Pharmaceutical companies are developing a growing number of vaccine products, according to a study released this week by the Tufts Center for the Study of Drug Development (CSDD).
Researchers found that vaccine products in the R&D pipeline have more than tripled since 2005. Over the same period, worldwide vaccine sales have grown at an average annual rate of 11.5 percent — nearly double the 6 percent growth rate for total pharmaceutical sales.
Annual worldwide sales are on track to reach $40 billion by 2020, according to the report.
“Vaccines have become an important business for many large pharmaceutical companies, and the vaccine market is likely to expand as demand for new vaccines grows,” commented principal investigator Ronald Evens, adjunct research professor at Tufts CSDD and Tufts University School of Medicine.
Growth is driven by a variety of factors, ranging from efforts to reduce health care spending to increasing demand for new vaccines to treat and potentially cure cancer worldwide, Evens said.

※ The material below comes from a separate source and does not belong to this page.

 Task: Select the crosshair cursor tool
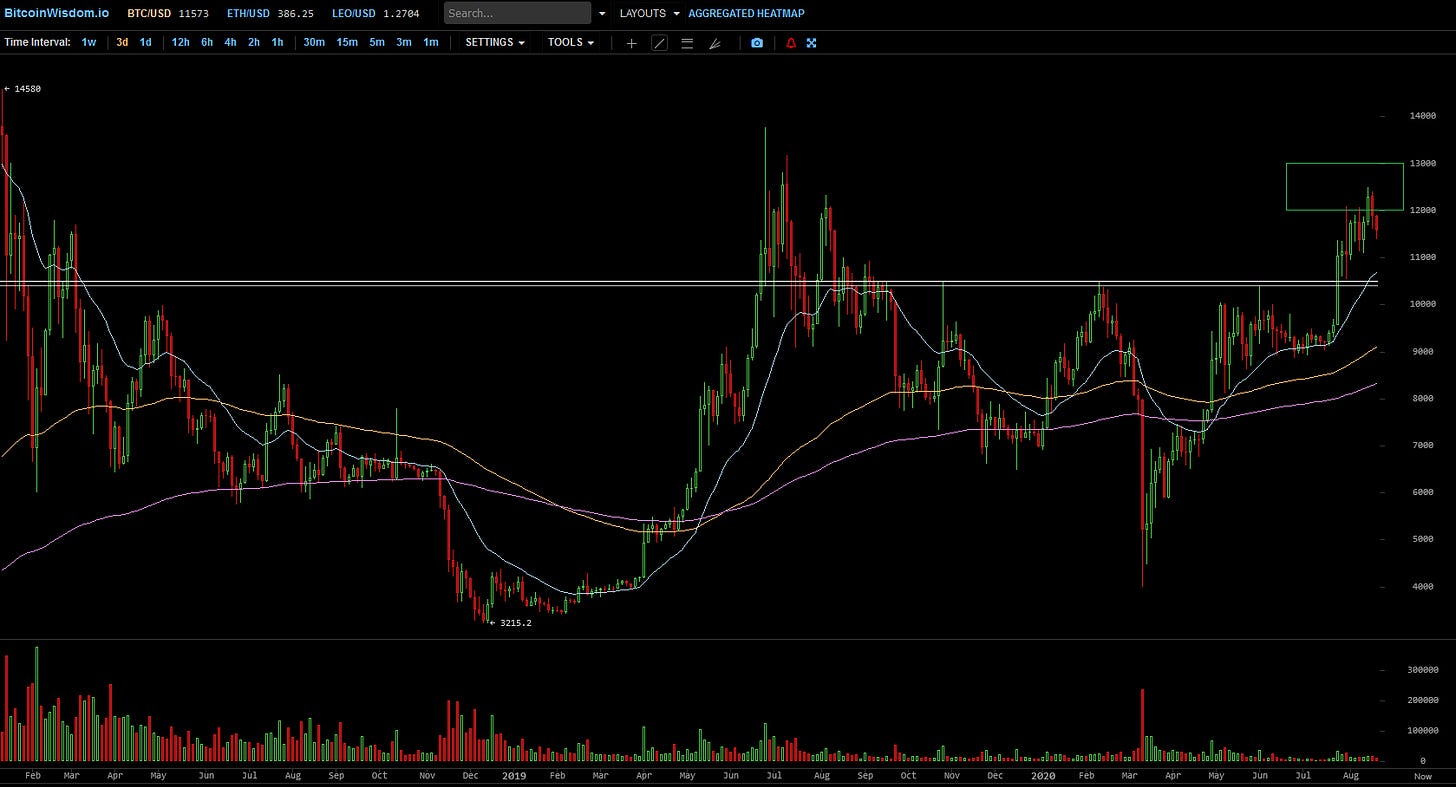[x=631, y=43]
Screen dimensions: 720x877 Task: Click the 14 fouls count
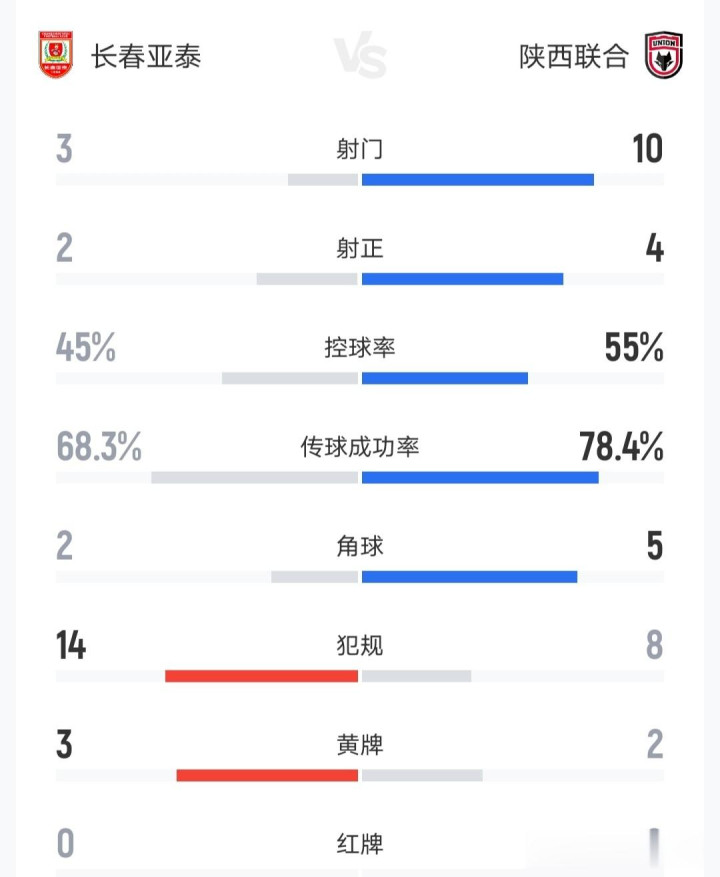pyautogui.click(x=71, y=646)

The research also found that more than 150 companies worldwide conducted clinical trials for vaccines in 2013, although only 18 firms had products on the U.S. market as of May 2015.
Vaccines accounted for 28 percent of all biotechnology products involved in clinical research in 2013.
Vaccines that are currently in clinical trials offer potential new treatments for more than 40 infectious diseases, including dengue fever, malaria, HIV and Ebola.
Evens highlighted challenges faced by vaccine developers and makers of other pharmaceutical products, such as the need to shorten development times, increase success rates, and contain R&D costs. And he noted that they must also deal with “pockets of public resistance to vaccination in industrialized countries, often based on irrational fears of vaccination side effects.”